Dem daraus resultierenden Begründungserfordernis wird die angefochtene Entscheidung - der Beschwerde zuwider ‑ gerecht, indem sie die Tatbegehungsgefahr unter Verneinung einer die Delinquenz hemmenden Wirkung der sozialen Integration auf die Tatbegehung aus Gewinnstreben sowie die Einbindung des Betroffenen in mutmaßlich seit längerem bestehenden Suchtgifthandel im Rahmen einer kriminellen Vereinigung stützte, wobei das Oberlandesgericht auch das vom Betroffenen später behauptete regelmäßige Jahreseinkommen in Höhe von 30.000 Euro in die Erwägungen miteinbezog. Ungeachtet der Frage, ob der zu Übergebende zusätzlich eine einschlägige Vorstrafe in Großbritannien aufweist (vgl seine Angaben ON 5), wurden schon mit den oben genannten Umständen jene bestimmten Tatsachen angeführt, aus denen das Oberlandesgericht die rechtliche Annahme der in § 173 Abs 2 Z 3 lit b StPO genannten Gefahr willkürfrei ableiten konnte. Dass bei dieser Prognose einzelne aus Sicht des Beschwerdeführers allenfalls erörterungsbedürftige Umstände nicht in der von ihm gewünschten Weise gewichtet wurden, kann nicht als Grundrechtsverletzung vorgeworfen werden (RIS‑Justiz RS0117806 [T11]).

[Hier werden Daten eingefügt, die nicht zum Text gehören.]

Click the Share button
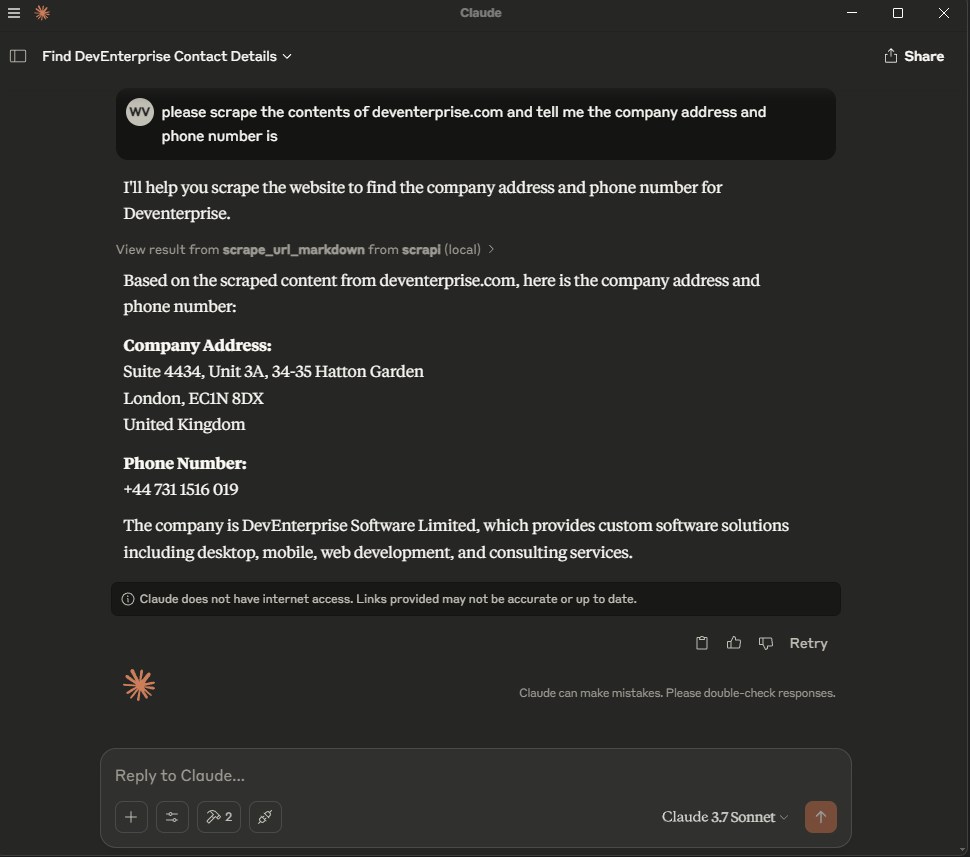 tap(914, 56)
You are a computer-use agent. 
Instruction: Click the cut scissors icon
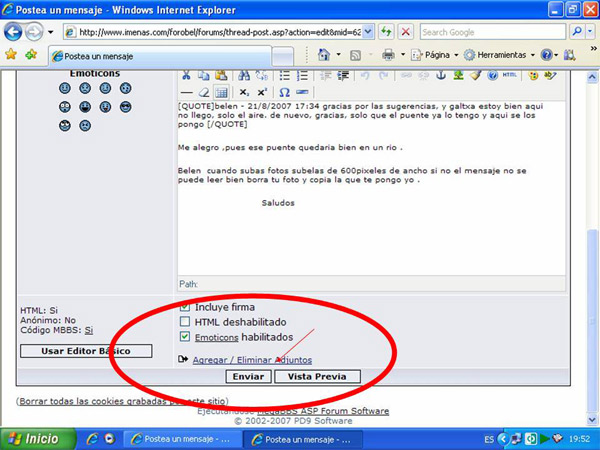pos(185,75)
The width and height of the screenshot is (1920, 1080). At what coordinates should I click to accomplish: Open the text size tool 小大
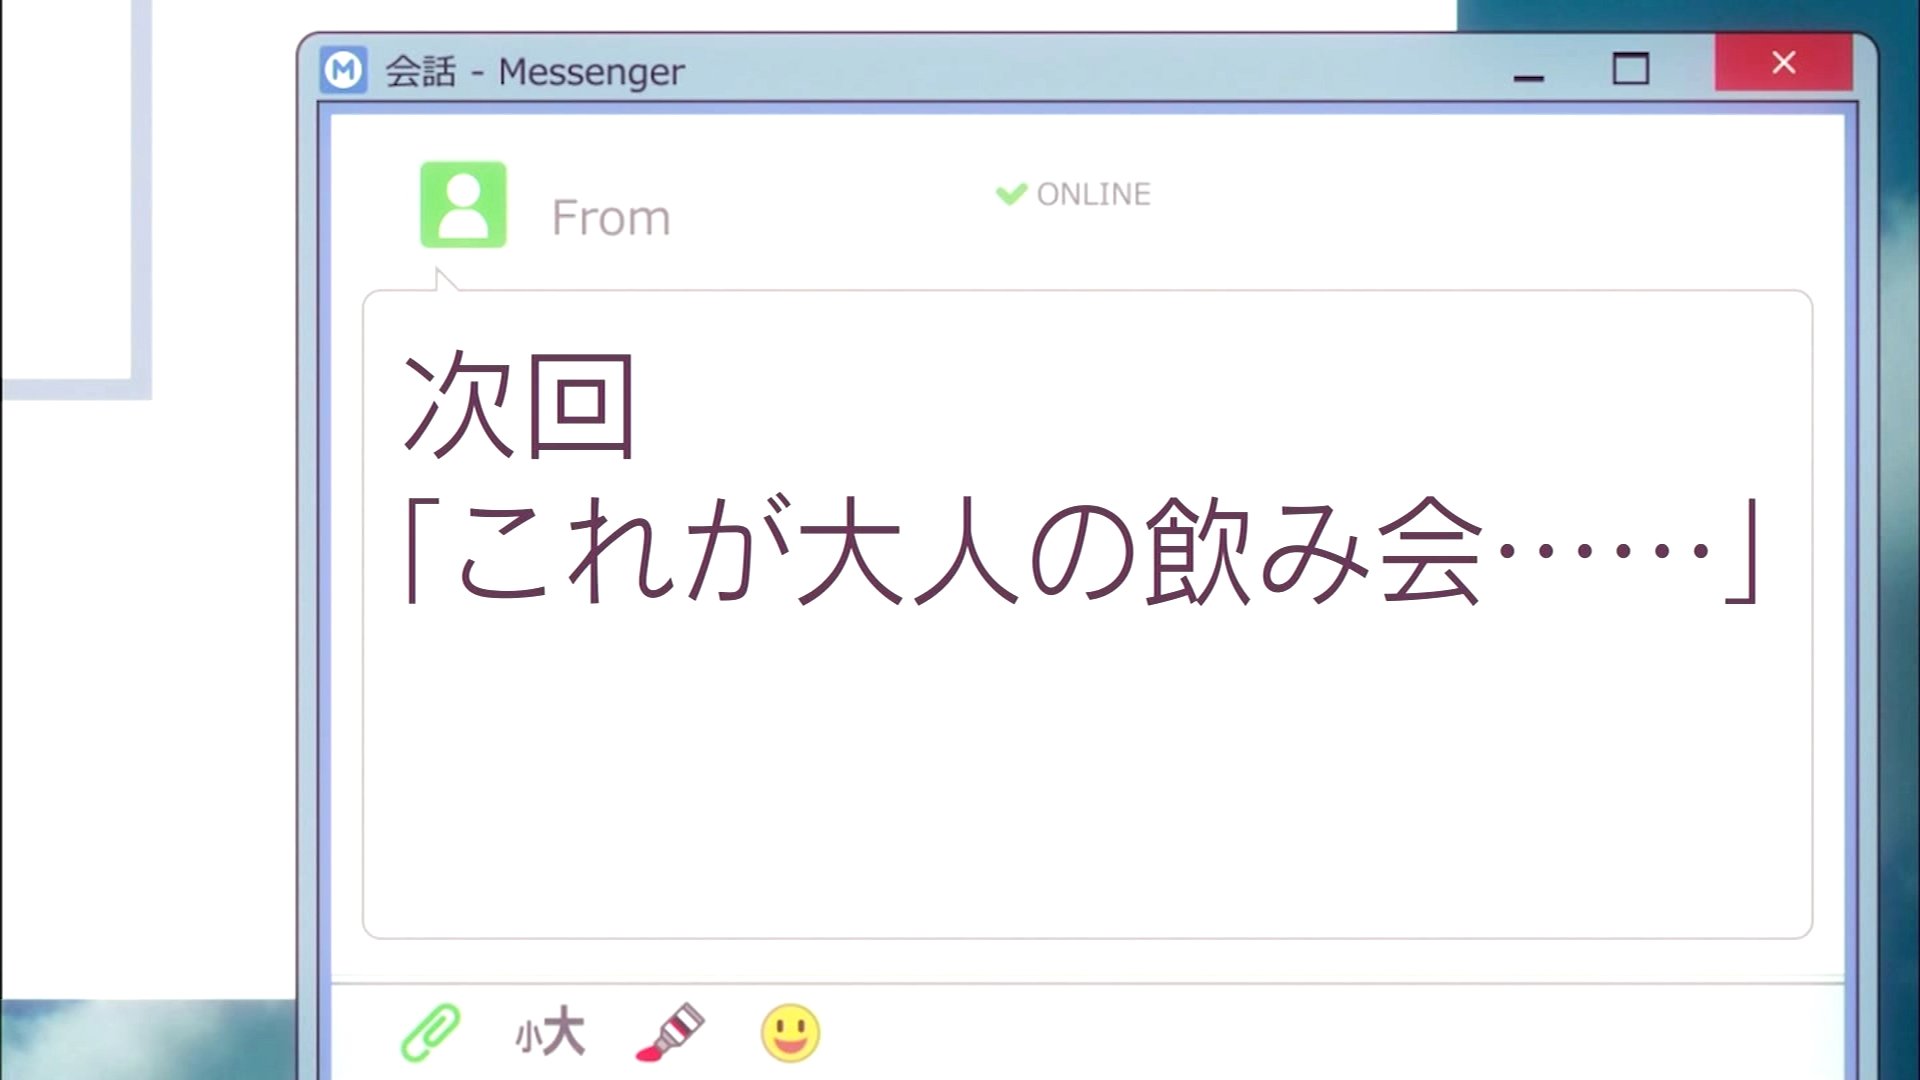(550, 1032)
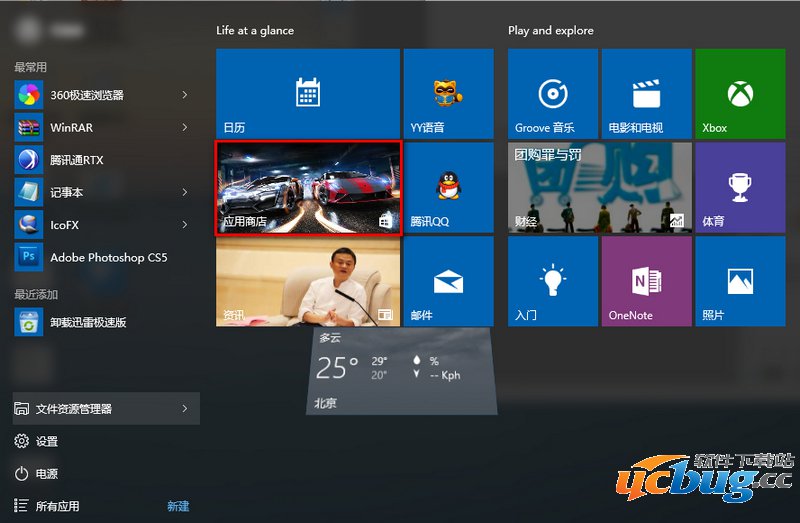Open 设置 from the Start menu
This screenshot has height=523, width=800.
[x=46, y=441]
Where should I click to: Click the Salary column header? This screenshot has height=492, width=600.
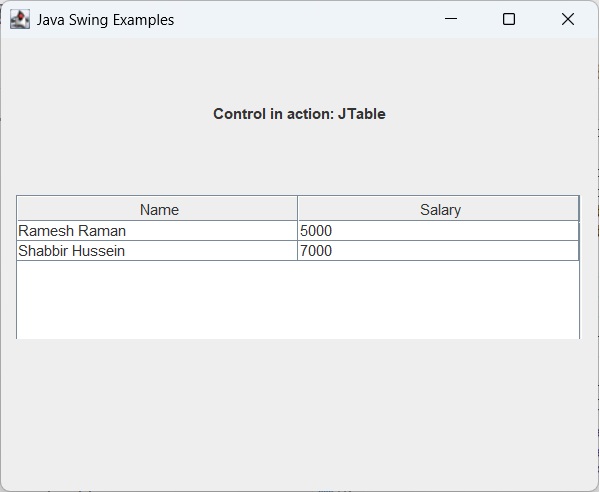coord(440,209)
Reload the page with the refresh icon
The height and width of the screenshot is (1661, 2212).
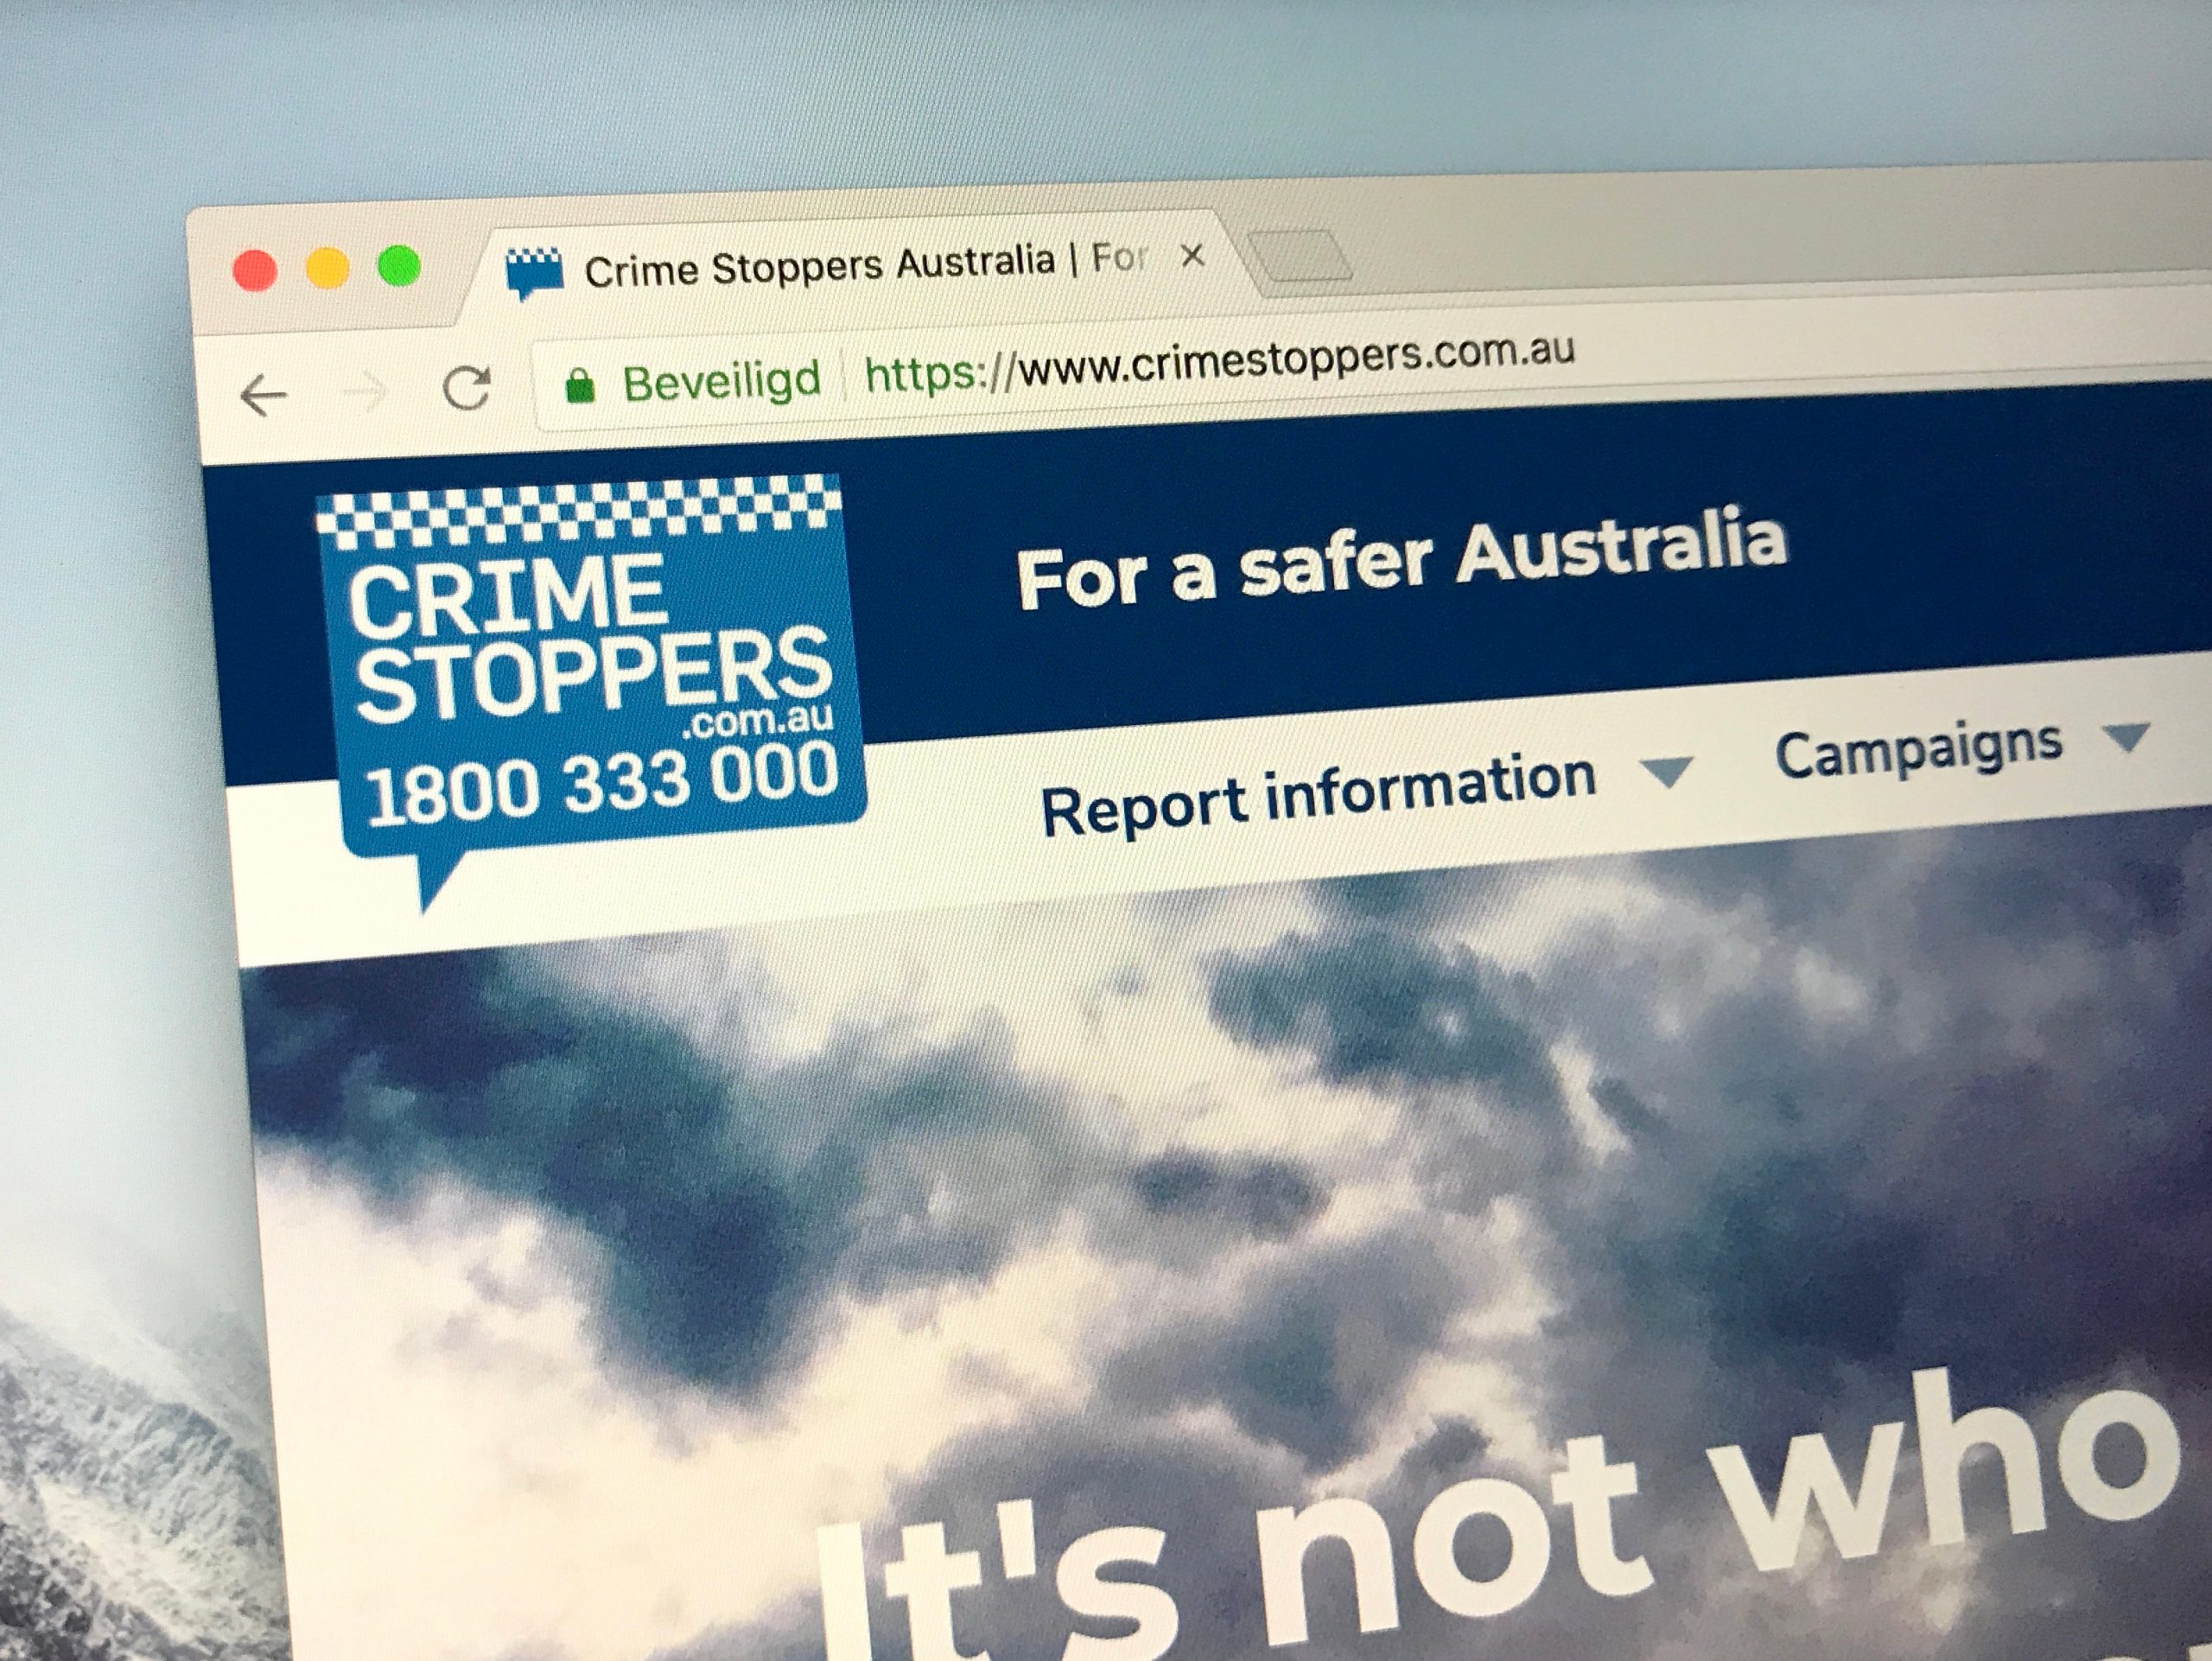(x=467, y=388)
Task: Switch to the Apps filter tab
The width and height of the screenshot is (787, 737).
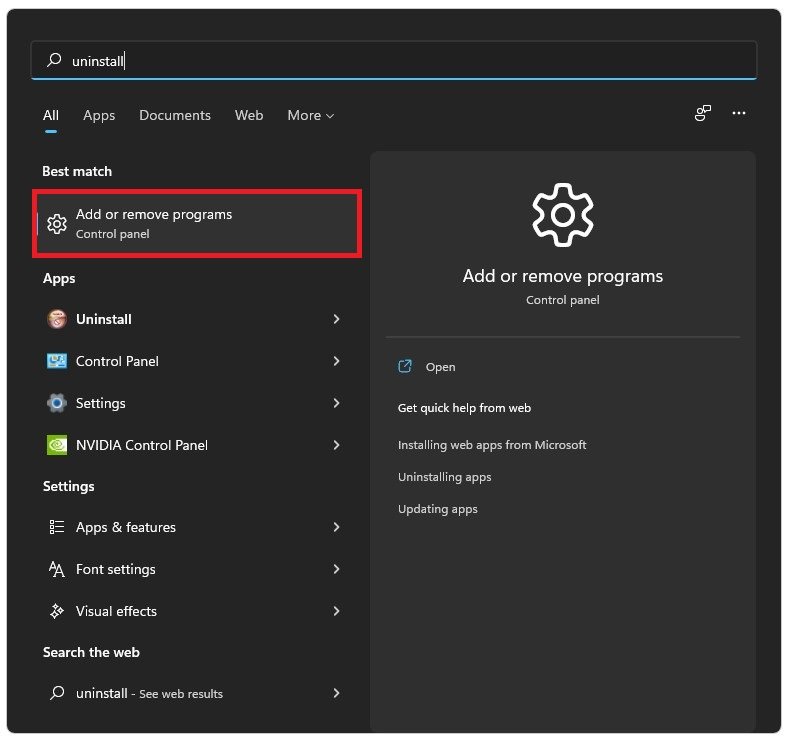Action: click(99, 115)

Ein Eingehen auf die kritisierte Nichtanwendung eines gelinderen Mittels im Sinn des § 173 Abs 5 StPO, insbesondere der Leistung einer Haftkaution (§ 173 Abs 5 Z 8 StPO) zur Substituierung der Fluchtgefahr, erübrigt sich sohin.

Eduart B***** wurde daher im Grundrecht auf persönliche Freiheit nicht verletzt. Die Grundrechtsbeschwerde war demnach ohne Kostenzuspruch (§ 8 GRBG) abzuweisen.